**EXERCISE INSTRUCTIONS:** Reproduce, without alteration, every line of the data; exclude the images.

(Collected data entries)
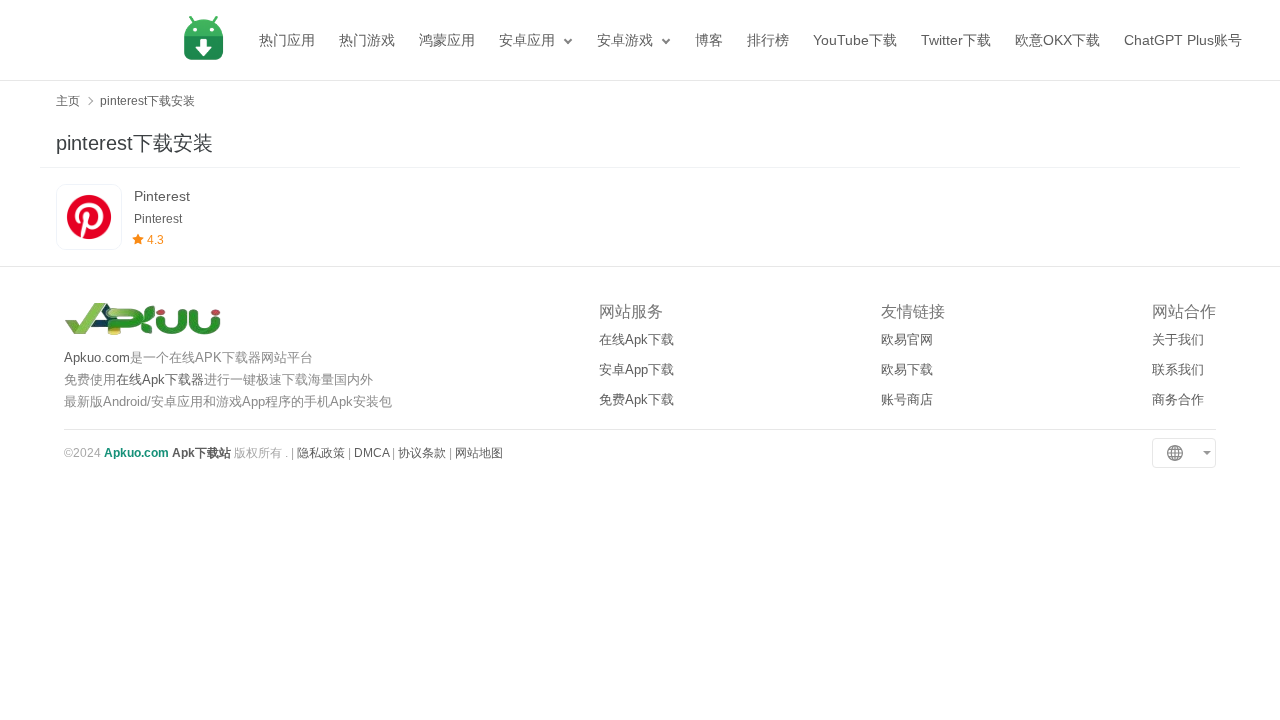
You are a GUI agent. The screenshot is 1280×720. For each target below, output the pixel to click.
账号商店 (907, 399)
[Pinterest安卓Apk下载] (89, 217)
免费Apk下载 (636, 399)
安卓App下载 (636, 369)
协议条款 (422, 453)
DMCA (371, 453)
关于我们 (1178, 339)
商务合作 (1178, 399)
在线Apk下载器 (160, 379)
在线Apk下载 (636, 339)
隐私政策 (321, 453)
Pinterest (162, 196)
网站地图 (479, 453)
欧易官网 (907, 339)
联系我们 (1178, 369)
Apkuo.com (97, 357)
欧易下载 (907, 369)
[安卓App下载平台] (203, 40)
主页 (68, 101)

**EXERCISE SOLUTION:**
You are a GUI agent. The screenshot is 1280×720. For each target below, output the pixel to click.
账号商店 (907, 399)
[Pinterest安卓Apk下载] (89, 217)
免费Apk下载 (636, 399)
安卓App下载 (636, 369)
协议条款 (422, 453)
DMCA (371, 453)
关于我们 (1178, 339)
商务合作 (1178, 399)
在线Apk下载器 (160, 379)
在线Apk下载 (636, 339)
隐私政策 (321, 453)
Pinterest (162, 196)
网站地图 (479, 453)
欧易官网 (907, 339)
联系我们 (1178, 369)
Apkuo.com (97, 357)
欧易下载 (907, 369)
[安卓App下载平台] (203, 40)
主页 (68, 101)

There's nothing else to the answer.